Can ICTs improve living standards in Zambia?

Many initiatives have been undertaken, mostly by civil society organisations, towards the bridging of the digital divide between the north and the south. The pressing concerns have been on the ability of Information Communication Technologies (ICTs) to improve the standards of living of the poor in societies. If harnessed and directed properly, ICTs have the potential to improve aspects of our social, economic and cultural life. Appropriate technology for Zambia is not just a desire but also a real need. Among Zambia’s greatest challenge today are poverty and HIV/AIDS. In addition to this challenge we are faced with a language challenge which hampers communication. Given that 73 languages are spoken in Zambia, could the country not develop a technology that contributes towards narrowing the linguistic gap? These challenges can be seen as opportunities to make a difference, rather than liabilities to marginalise Zambia.All stakeholders have a leading role to play in the Information society, especially through partnerships. The conference observed that the government had a leading role in developing and implementing comprehensive, forward looking and sustainable national e-strategies.

The commitment of civil society was important in creating an equitable civil society and in implementing ICT related initiatives for development.

ICTs can thus serve as an engine for development in the New Millennium and help achieve the Millennium Development Goals (MDGs).

The conference was a unique opportunity for all key players to develop a shared vision of solutions and tools to bridge the digital divide and create a global society.

Government also took this unique opportunity to launch the first draft national ICT policy.

There are draw backs in how governments in Africa have paid lip service to the development of technology. Although many of these governments have created regulatory bodies, put in place legislation and requested for technical assistance towards the development of information and communication technology, all these steps remain but a charade.

More often than not, the setting up of regulatory bodies is simply done to fulfil donor conditions. There is no follow up afterwards to ensure the harmonisation of these new entities with already existing structures.

Despite the high demand for Internet services, the Zambian government seems keen on clinging onto monopolies as opposed to inviting more internet service providers. As a result cost remains prohibitive for the majority of the rural populations.

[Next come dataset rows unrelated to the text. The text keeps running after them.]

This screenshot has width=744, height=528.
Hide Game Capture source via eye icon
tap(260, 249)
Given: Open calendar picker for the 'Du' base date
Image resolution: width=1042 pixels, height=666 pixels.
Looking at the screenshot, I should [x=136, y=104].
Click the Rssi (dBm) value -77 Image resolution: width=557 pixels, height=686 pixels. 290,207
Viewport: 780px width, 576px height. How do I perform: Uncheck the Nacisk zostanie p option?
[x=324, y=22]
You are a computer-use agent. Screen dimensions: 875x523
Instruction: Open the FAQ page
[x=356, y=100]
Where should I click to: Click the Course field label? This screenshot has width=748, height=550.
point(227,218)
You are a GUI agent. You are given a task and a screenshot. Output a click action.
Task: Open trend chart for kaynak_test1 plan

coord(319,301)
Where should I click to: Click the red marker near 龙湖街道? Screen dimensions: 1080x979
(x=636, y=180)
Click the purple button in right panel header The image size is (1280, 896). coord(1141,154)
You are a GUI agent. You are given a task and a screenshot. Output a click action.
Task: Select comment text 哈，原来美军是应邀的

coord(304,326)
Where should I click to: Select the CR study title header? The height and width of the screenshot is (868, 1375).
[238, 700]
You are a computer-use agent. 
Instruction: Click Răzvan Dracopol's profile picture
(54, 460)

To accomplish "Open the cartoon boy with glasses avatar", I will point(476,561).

There is an urgent need to depoliticise issues that affect national development. The provision of information in Zambia needs to be facilitated by the acquisition of information and technology tools for the people, and in so doing empower them to fully participate in the global information technology process. The onus here really lies with the government in their structuring of a policy that is all inclusive and will take into consideration submissions from all stakeholders. There is also need for publicity of the draft ICT policy on government’s part to ensure participation from all.

Drawing from past experiences, important submissions from civil society and other stakeholders will not be taken into full consideration by the government. And when there are no contributions, the government will ask why, it is this kind of trend that brings out the apathy in people especially when something looks like it is only for the benefit of a few in the upper circles of society. Government needs to understand that when it involves the masses on larger a scale and appreciate their contributions, the people will be interested and involved and thus policies made will be a true reflection of the people’s needs towards improving their living standards.

The first step in empowering people in the age of new communication technologies is to help them achieve more technological literacy, so that they can use technology to help themselves and to help them make meaningful contributions on ICT issues that affect their livelihoods. The best resource in the world is the human resource; if we keep this in mind then we are heading for progress.